1.2 Variables
C++ is a strongly typed language (in contrast to many scripting languages). This means that every variable has a type and this type never changes. A variable is declared by a statement beginning with a type followed by a variable name with optional initialization—or a list thereof:
int i1= 2; // Alignment for readability only int i2, i3= 5; // Note: i2 is not initialized float pi= 3.14159; double x= -1.5e6; // -1500000 double y= -1.5e-6; // -0.0000015 char c1= 'a', c2= 35; bool cmp= i1 < pi, // -> true happy= true;
The two slashes // here start a single-line comment; i.e., everything from the double slashes to the end of the line is ignored. In principle, this is all that really matters about comments. So as not to leave you with the feeling that something important on the topic is still missing, we will discuss it a little more in Section 1.9.1.
1.2.1 Intrinsic Types
The most fundamental types in C++ are the Intrinsic Types listed in Table 1–1. They are part of the core language and always available.
Table 1–1: Intrinsic Types
Name |
Semantics |
---|---|
char |
letter and very short integer number |
short |
rather short integer number |
int |
regular integer number |
long |
long integer number |
long long |
very long integer number |
unsigned |
unsigned versions of all the former |
signed |
signed versions of all the former |
float |
single-precision floating-point number |
double |
double-precision floating-point number |
long double |
long floating-point number |
bool |
boolean |
The first five types are integer numbers of nondecreasing length. For instance, int is at least as long as short; i.e., it is usually but not necessarily longer. The exact length of each type is implementation-dependent; e.g., int could be 16, 32, or 64 bits. All these types can be qualified as signed or unsigned. The former has no effect on integer numbers (except char) since they are signed by default.

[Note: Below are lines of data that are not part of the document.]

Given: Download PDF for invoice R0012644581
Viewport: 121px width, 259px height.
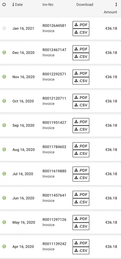Looking at the screenshot, I should click(81, 25).
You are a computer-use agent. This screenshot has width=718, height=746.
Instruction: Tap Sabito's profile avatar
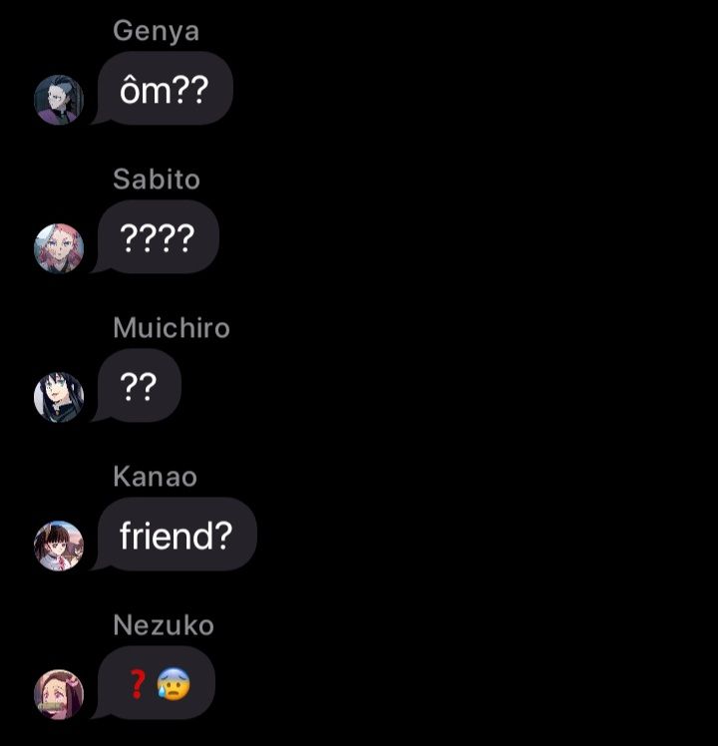59,248
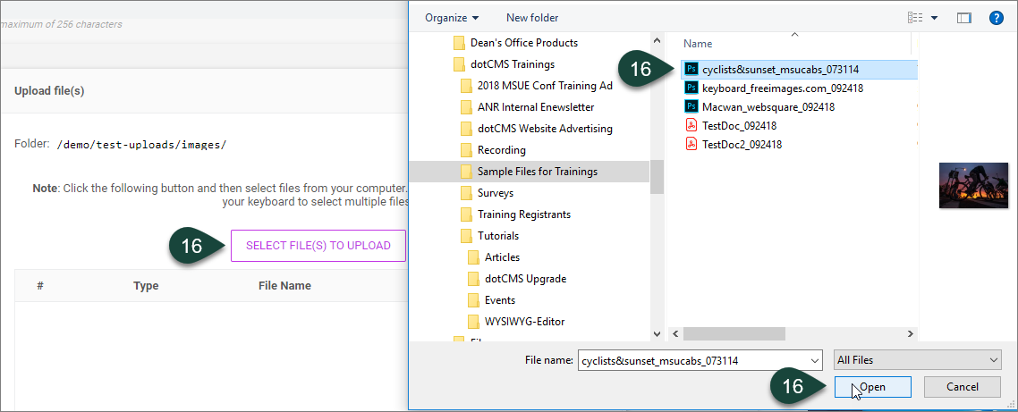The height and width of the screenshot is (412, 1018).
Task: Click into the File name input field
Action: coord(693,360)
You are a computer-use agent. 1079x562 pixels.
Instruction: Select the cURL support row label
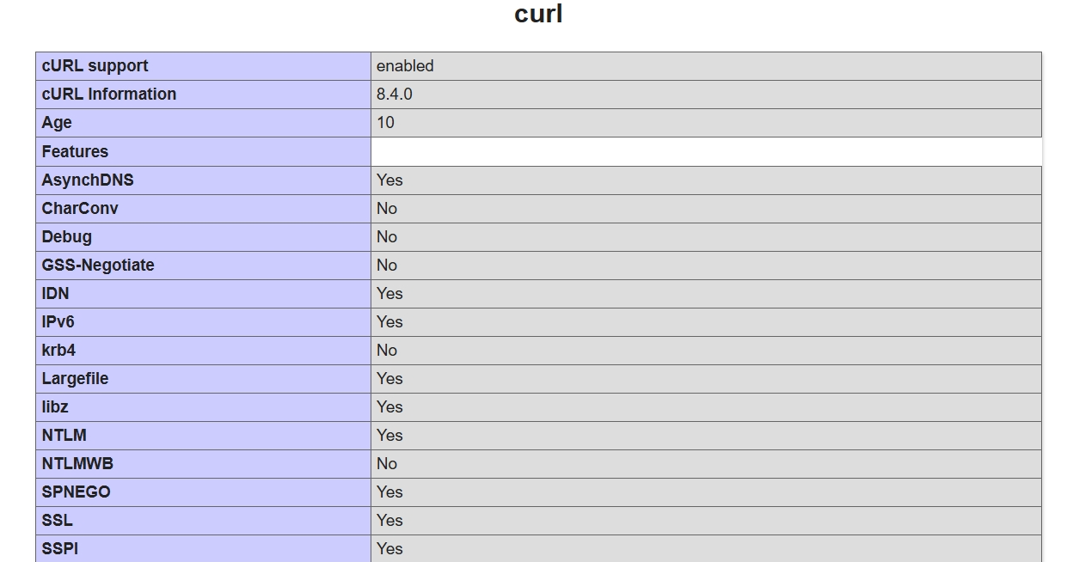[x=95, y=66]
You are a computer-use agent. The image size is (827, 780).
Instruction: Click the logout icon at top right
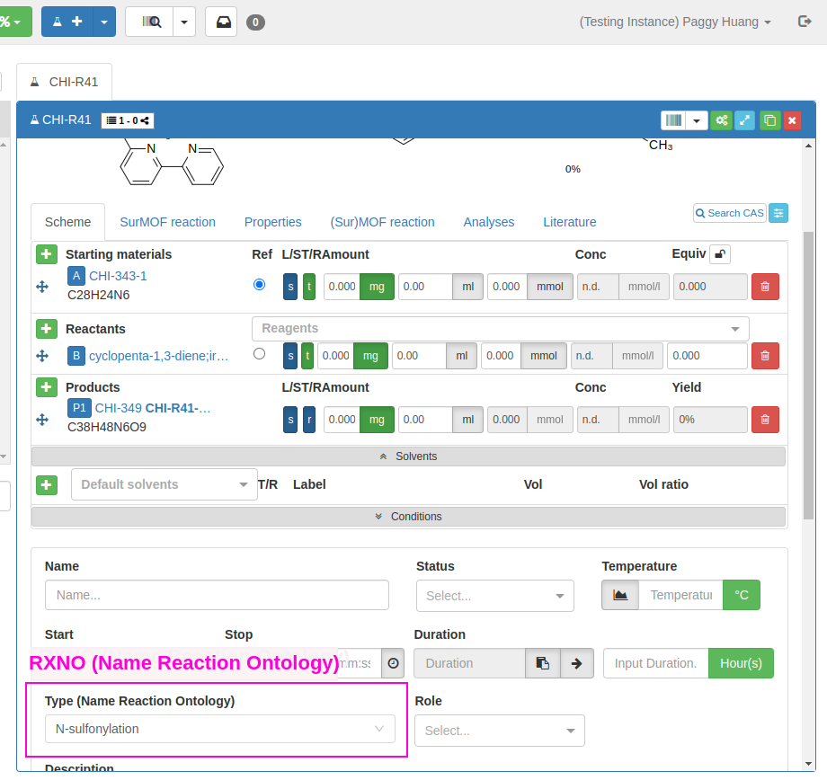click(805, 22)
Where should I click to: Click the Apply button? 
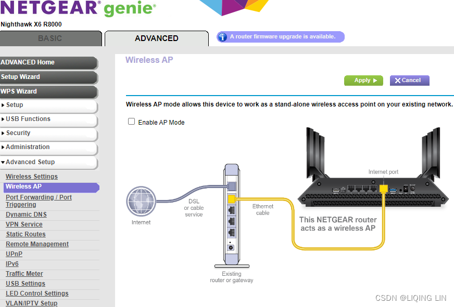[363, 81]
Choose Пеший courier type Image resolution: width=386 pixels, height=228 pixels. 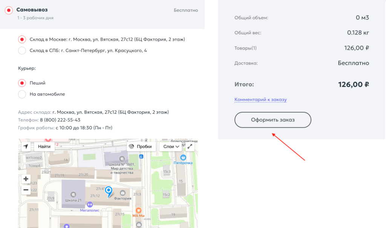click(x=22, y=83)
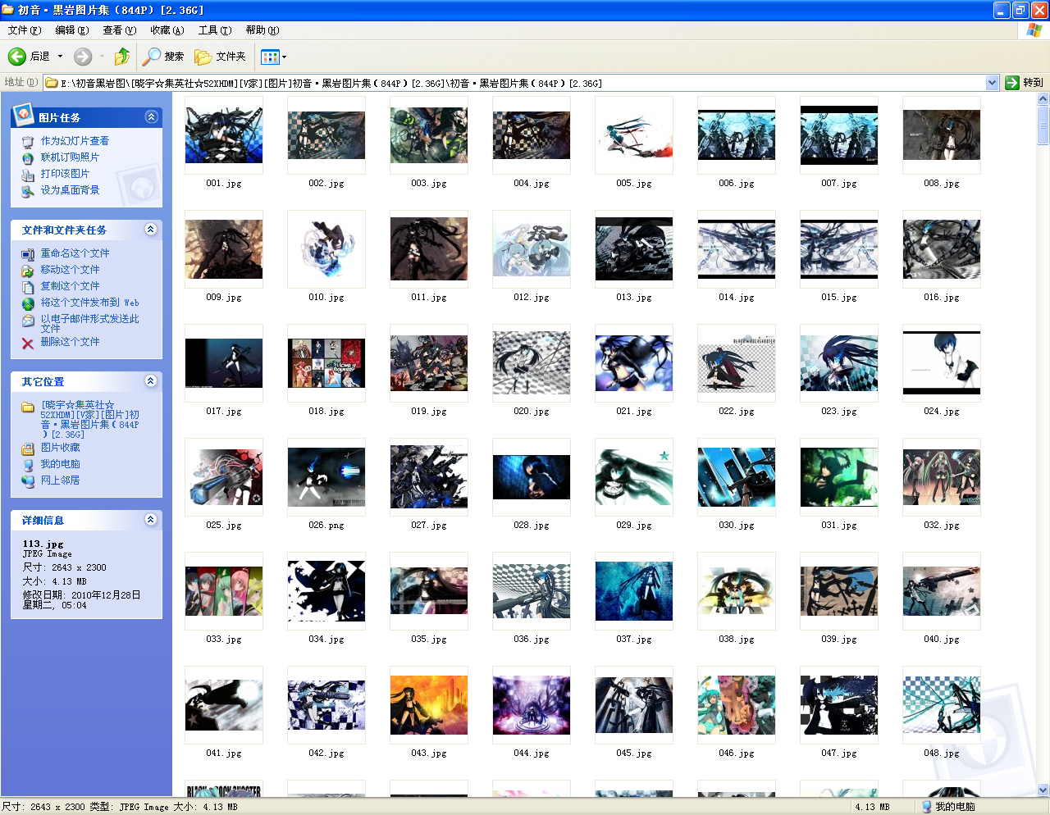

When we declare an integer type as unsigned, we will have no negative values but twice as many positive ones (plus one when we consider zero as neither positive nor negative). signed and unsigned can be considered adjectives for the noun int with int as the default noun when only the adjective is declared. The same applies for the adjectives short, long, and long long.
The type char can be used in two ways: for letters and rather short numbers. Except for really exotic architectures, it almost always has a length of 8 bits. Thus, we can either represent values from -128 to 127 (signed) or from 0 to 255 (unsigned) and perform all numeric operations on them that are available for integers. When neither signed nor unsigned is declared, it depends on the implementation of the compiler which one is used. Using char or unsigned char for small numbers, however, can be useful when there are large containers of them.

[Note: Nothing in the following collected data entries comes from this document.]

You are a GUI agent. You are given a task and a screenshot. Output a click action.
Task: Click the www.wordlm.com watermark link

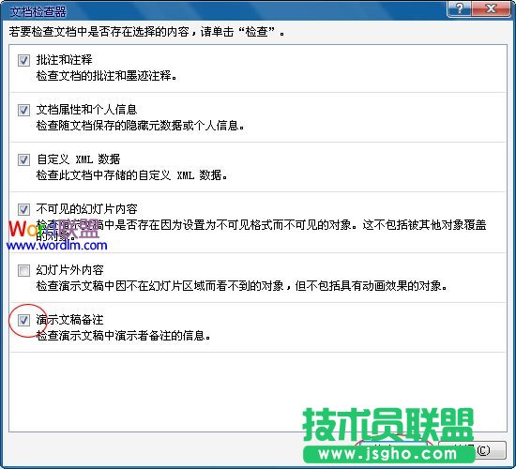pos(57,245)
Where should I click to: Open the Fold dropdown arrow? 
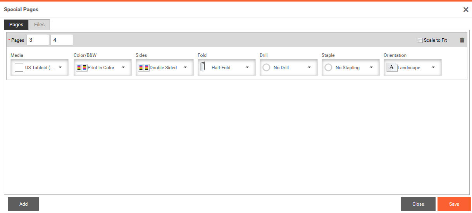point(247,67)
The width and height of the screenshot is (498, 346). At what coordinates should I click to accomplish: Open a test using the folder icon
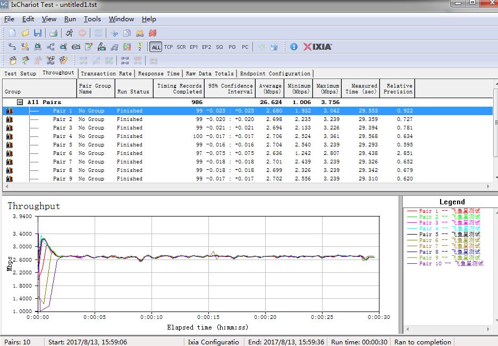click(25, 33)
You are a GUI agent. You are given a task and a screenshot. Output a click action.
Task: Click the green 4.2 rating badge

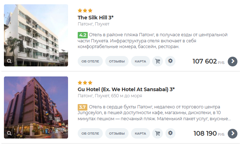83,35
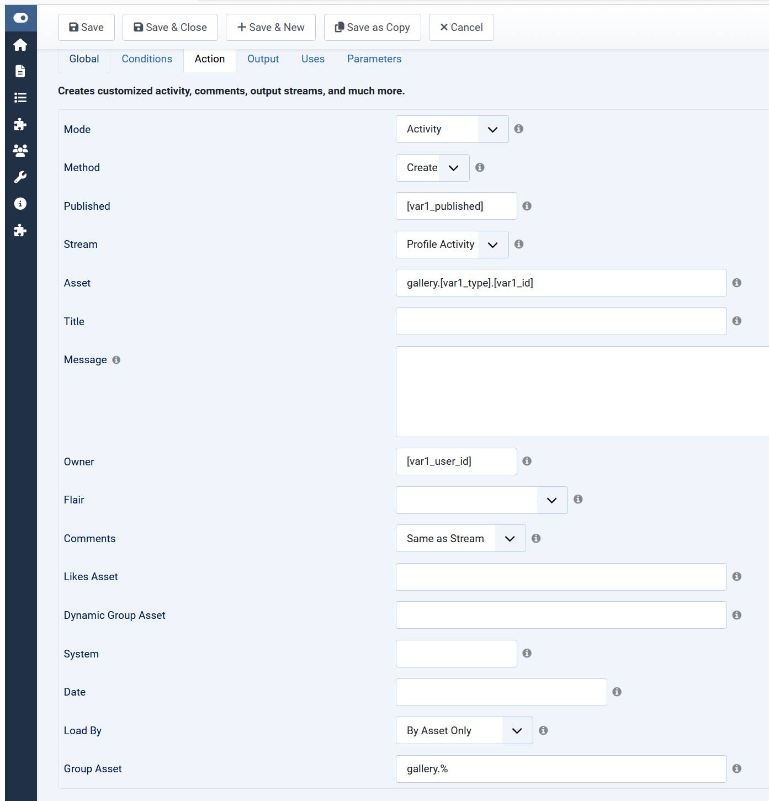Click into the Title input field
Viewport: 769px width, 801px height.
point(561,321)
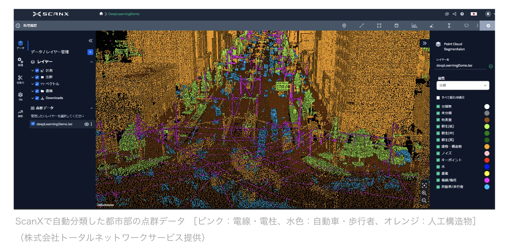Uncheck the 建物・構造物 class checkbox

pyautogui.click(x=438, y=147)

Logic values are best represented as bool. A boolean variable can store true and false.
The non-decreasing length property applies in the same manner to floating-point numbers: float is shorter than or equally as long as double, which in turn is shorter than or equally as long as long double. Typical sizes are 32 bits for float, 64 bits for double, and 128 bits for long double.

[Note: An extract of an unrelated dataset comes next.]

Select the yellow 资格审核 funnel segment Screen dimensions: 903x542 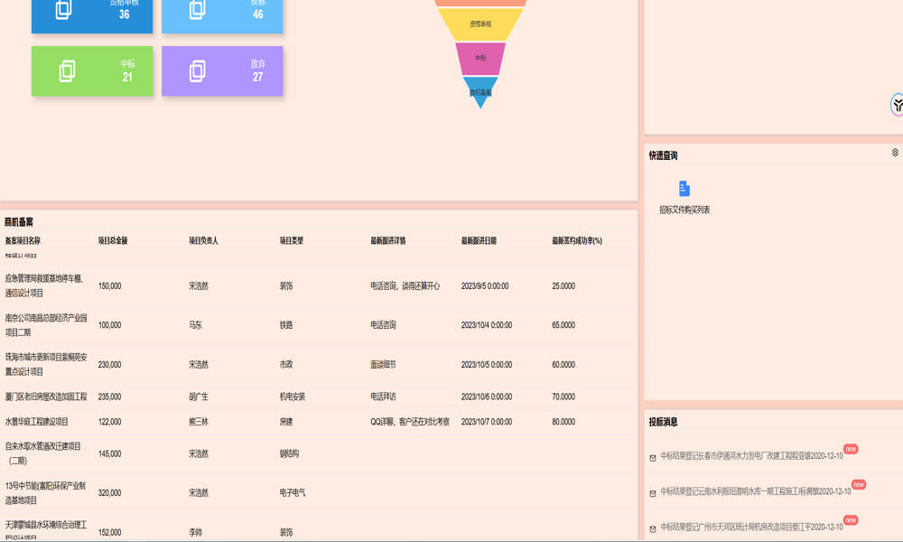[480, 24]
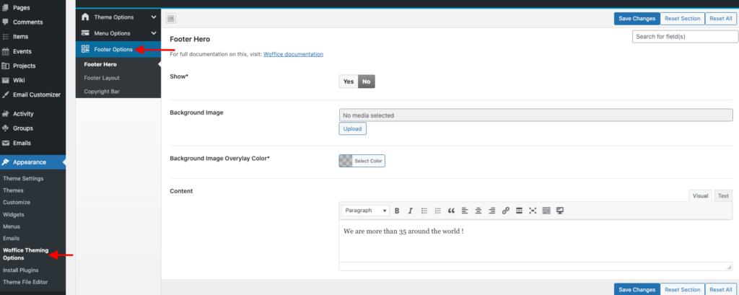Click the Search for field(s) box
This screenshot has width=739, height=295.
[682, 36]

1.2.2 Characters and Strings
As mentioned before, the type char can be used to store characters:
char c= 'f';
We can also represent any letter whose code fits into 8 bits. It can even be mixed with numbers; e.g., 'a' + 7 usually leads to 'h' depending on the underlying coding of the letters. We strongly recommend not playing with this since the potential confusion will likely lead to a perceivable waste of time.
From C we inherited the opportunity to represent strings as arrays of char.
char name[8]= "Herbert";
These old C strings all end with a binary 0 as a char value. If the 0 is missing, algorithms keep going until the next memory location with a 0-byte is found. Another big danger is appending to strings: name has no extra space and the additional characters overwrite some other data. Getting all string operations right—without corrupting memory or cutting off longer strings—is everything but trivial with these old strings. We therefore strongly recommend not using them except for literal values.
The C++ compiler distinguishes between single and double quotes: 'a' is the character “a” (it has type char) and "a" is an array with a binary 0 as termination (i.e., its type is const char[2]).
The much more convenient fashion to deal with string is by using the class string (which requires that we include <string>):
#include <string> int main() { std::string name= "Herbert"; }
C++ strings use dynamic memory and manage it themselves. So if we append more text to a string, we don’t need to worry about memory corruption or cutting off strings:
name= name + ", our cool anti-hero"; // more on this later
Many current implementations also use optimization for short strings (e.g., to 16 bytes) that are not stored in dynamic memory, but directly in the string object itself. This optimization can significantly reduce the expensive memory allocation and release.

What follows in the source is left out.